The worthy maestro was in perfect agony. Taking Mme. Favoral aside,

“It is my fault,” he said. “It is the story of my unheard-of misfortunes that has upset her thus. Monstrous egotist that I am! I should have been careful of her exquisite sensibility.”

She insisted, nevertheless, upon taking her lesson as usual, and recovered enough presence of mind to extract from the Signor Gismondo everything that his much-regretted pupil had confided to him.

That was not much. He knew that his pupil had gone, like anyone else, to Rue de Cherche Midi; that he had signed an engagement; and had been ordered to join a regiment in process of formation near Tours. And, as he went out,

“That is nothing,” said the kind maestro to Mme. Favoral. “The signora has quite recovered, and is as gay as a lark.”

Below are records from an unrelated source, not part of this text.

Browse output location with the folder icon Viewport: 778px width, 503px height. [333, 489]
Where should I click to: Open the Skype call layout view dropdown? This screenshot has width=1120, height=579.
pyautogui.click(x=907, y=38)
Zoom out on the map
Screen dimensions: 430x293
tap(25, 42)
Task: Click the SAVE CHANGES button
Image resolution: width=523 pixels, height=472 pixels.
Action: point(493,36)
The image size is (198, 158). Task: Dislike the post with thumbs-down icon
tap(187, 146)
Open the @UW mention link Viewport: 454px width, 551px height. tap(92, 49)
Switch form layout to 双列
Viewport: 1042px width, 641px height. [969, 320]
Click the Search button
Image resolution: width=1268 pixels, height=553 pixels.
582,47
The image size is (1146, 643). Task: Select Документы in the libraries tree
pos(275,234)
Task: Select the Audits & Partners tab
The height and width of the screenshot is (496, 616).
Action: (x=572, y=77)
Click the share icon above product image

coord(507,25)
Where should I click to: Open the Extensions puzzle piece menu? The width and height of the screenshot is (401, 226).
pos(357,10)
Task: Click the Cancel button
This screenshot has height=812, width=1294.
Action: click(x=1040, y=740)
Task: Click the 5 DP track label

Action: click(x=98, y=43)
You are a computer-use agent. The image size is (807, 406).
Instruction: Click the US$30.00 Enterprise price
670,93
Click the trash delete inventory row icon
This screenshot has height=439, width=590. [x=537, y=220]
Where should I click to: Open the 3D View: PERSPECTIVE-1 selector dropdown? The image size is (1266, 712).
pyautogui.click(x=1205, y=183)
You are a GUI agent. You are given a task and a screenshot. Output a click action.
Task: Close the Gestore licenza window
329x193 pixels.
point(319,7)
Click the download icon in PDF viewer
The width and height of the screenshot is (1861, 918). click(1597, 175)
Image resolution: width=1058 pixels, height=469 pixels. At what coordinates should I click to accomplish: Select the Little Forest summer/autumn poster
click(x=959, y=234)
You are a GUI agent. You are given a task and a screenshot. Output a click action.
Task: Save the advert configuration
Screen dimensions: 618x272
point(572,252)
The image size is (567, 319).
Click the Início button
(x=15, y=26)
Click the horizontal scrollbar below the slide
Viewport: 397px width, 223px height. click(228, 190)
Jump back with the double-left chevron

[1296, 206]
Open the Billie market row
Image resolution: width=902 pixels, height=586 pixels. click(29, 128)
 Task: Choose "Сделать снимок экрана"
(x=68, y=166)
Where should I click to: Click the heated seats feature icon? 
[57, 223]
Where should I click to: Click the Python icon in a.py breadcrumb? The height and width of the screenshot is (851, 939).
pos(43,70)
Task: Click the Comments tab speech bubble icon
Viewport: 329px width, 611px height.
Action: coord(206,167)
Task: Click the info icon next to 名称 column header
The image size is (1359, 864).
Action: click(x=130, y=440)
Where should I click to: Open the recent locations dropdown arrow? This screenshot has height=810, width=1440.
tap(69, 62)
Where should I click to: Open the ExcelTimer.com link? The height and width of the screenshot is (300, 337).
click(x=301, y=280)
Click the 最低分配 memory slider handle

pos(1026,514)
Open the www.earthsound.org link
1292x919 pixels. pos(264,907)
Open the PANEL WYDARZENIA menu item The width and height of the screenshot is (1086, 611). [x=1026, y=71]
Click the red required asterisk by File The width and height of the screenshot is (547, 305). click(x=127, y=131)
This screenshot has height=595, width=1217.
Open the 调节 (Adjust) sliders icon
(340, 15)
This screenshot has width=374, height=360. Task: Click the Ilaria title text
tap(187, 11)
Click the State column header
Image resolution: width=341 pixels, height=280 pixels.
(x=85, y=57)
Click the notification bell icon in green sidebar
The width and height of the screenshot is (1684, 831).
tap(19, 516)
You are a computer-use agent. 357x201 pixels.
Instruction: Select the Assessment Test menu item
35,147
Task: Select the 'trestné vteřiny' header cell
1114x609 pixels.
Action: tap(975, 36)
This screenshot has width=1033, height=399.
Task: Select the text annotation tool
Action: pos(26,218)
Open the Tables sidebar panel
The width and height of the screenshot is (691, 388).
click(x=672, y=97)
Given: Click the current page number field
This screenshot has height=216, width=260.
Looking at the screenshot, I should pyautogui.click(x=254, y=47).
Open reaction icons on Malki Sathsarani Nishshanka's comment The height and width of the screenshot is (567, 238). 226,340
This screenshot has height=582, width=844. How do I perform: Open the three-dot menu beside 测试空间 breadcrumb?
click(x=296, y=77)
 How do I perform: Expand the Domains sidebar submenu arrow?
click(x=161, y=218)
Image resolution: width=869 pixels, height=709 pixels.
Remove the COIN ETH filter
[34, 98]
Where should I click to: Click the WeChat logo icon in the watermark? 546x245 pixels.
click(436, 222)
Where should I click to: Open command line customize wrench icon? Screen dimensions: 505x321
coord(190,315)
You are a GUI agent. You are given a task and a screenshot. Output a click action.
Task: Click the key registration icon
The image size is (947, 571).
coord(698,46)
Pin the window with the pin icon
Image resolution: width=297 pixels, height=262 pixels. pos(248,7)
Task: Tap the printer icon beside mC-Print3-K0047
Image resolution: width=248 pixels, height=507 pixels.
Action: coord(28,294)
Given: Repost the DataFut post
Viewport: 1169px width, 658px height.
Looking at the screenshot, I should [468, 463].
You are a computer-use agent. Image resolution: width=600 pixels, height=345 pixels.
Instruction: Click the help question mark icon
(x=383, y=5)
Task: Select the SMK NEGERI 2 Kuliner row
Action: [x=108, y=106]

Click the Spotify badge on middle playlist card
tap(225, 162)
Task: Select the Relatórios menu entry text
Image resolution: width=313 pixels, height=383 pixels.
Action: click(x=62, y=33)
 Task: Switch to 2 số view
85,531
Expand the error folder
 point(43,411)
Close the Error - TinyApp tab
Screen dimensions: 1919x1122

The signora, shut up in her room, was shedding bitter tears. She tried to reason with herself, and could not succeed. Never had the strangeness of her situation so clearly appeared to her. She repeated to herself that she must be mad to have thus become attached to a stranger. She wondered how she could have allowed that love, which was now her very life, to take possession of her soul. But to what end? It no longer rested with her to undo what had been done.

When she thought that Marius de Tregars was about to leave Paris to become a soldier, to fight, to die perhaps, she felt her head whirl; she saw nothing around her but despair and chaos.